Citi Thailand expects US tariff hikes to have a limited impact on exports, as Thailand is not the main target of American taxation policies.
Thailand may be indirectly affected by US tariffs under the Donald Trump administration, said Nalin Chutchotitham, an economist at Citibank Thailand.
"The US tariff policy is unlikely to significantly impact Thailand's exports, as the country is not a strategic target for US tariff increases," she said.
"However, potential US tariff increases on China warrant monitoring. Given the trade linkages between Thailand and China, US tariffs on China could indirectly affect Thailand's exports."

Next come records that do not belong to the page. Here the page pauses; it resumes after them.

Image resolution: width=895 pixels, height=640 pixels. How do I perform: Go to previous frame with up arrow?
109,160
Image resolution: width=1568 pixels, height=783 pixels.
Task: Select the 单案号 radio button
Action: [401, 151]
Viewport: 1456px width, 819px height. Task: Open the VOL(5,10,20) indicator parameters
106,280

US policies are also expected to heighten global economic uncertainties, which could pressure trade and dampen import demand from Thailand's trade partners. Citi expects Thai exports in US dollar terms to grow at a slower pace of 2.8% in 2025, down from 4.6% in 2024.

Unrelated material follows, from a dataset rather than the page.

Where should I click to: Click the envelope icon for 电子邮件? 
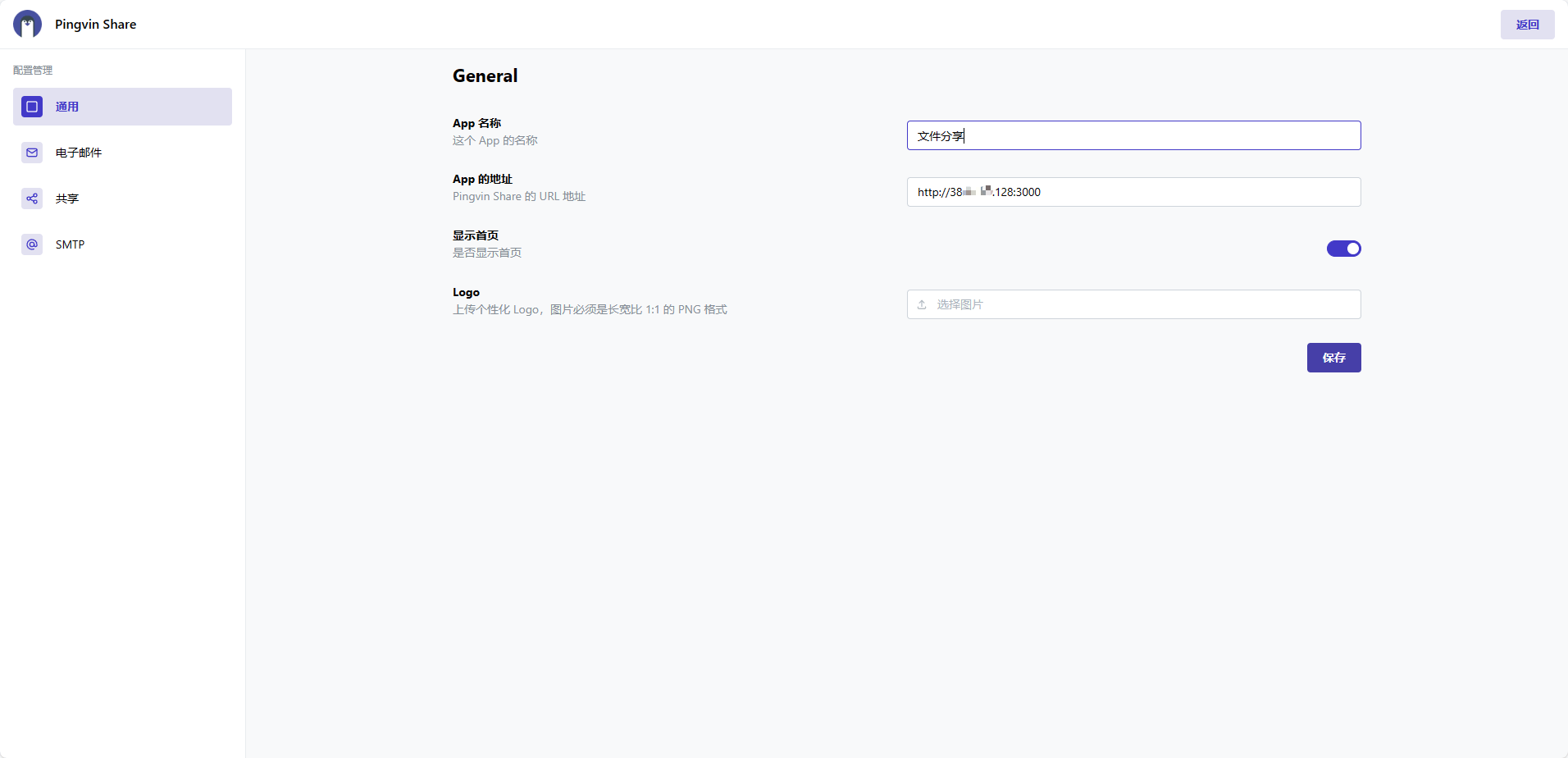click(32, 153)
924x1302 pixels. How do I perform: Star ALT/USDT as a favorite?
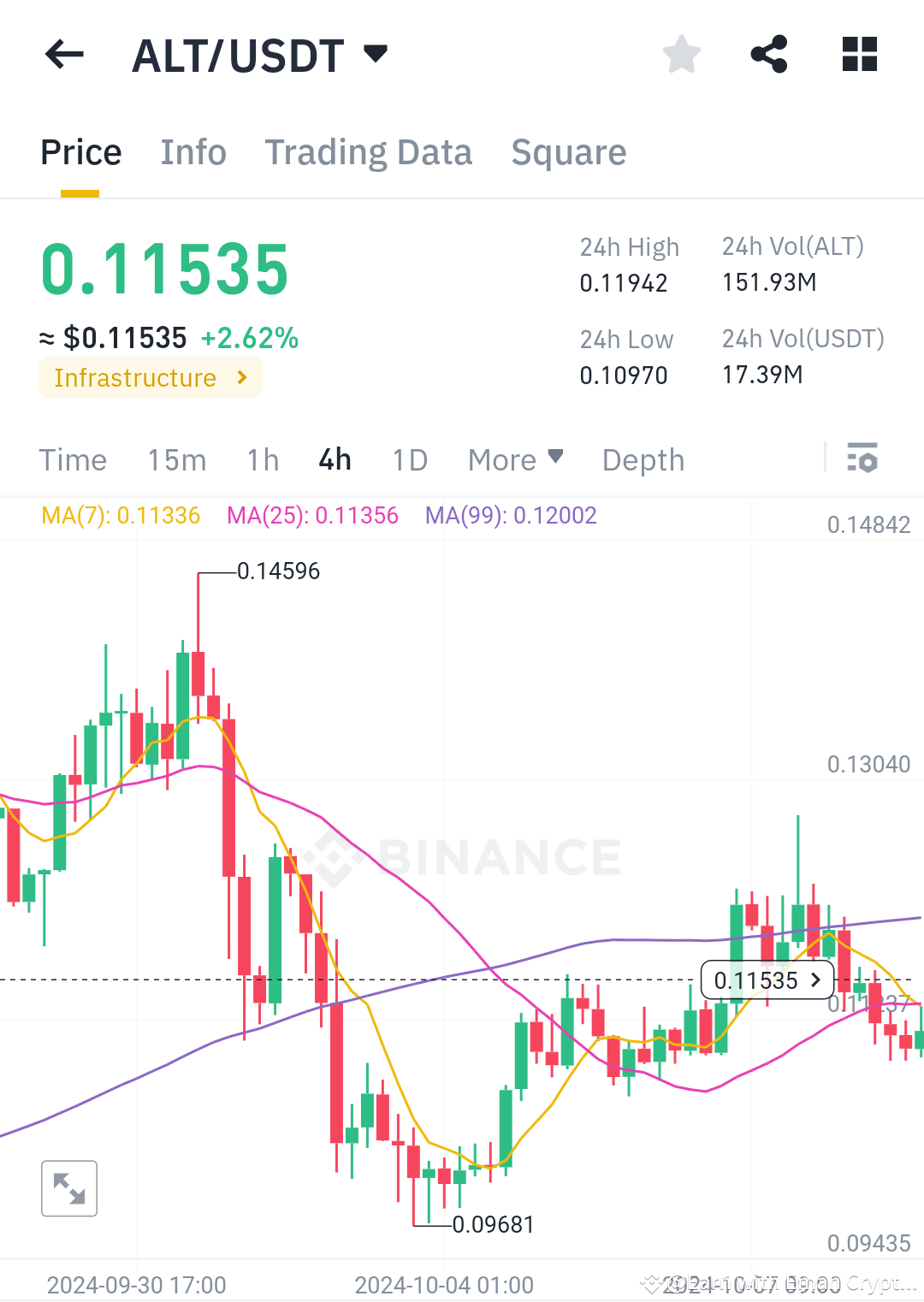[681, 54]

On a positive note, the bank expects improved Thai GDP growth, forecasting 3.2% in 2025, up from 2.7% in 2024. The economic rebound is expected to be supported by domestic investment.
Private investment is projected to accelerate, driven by Board of Investment-approved projects, particularly in electric vehicles, data centres, and food processing industries.
Ms Nalin said tourism will remain a key driver of Thai economic growth this year. Citi expects 39.8 million foreign tourist arrivals in 2025, with spending per visitor rising slightly to US$1,298.
Tourism income is expected to represent 9.3% of GDP.
Citi expects the Bank of Thailand to keep its policy rate at 2.25% throughout this year. However, if economic growth and inflation are softer than the central bank's assessments, the regulator may consider a single rate cut of 25 basis points in the first half of the year.
Johanna Chua, head of emerging market economics and chief Asia economist at Citigroup, said the bank expects the US to increase tariffs on China to an average of 15%, lower than the market expectation of 60%, thanks to ongoing negotiations.
"The tariff is a negotiating tool for the US with strategically targeted countries," said Ms Chua.
Citi forecasts economic growth in Asia slowing to 4.3% this year, from 4.8% in 2024, primarily due to China's economic slump. Growth in China is expected to decline to 4.2% in 2025, from 5% last year.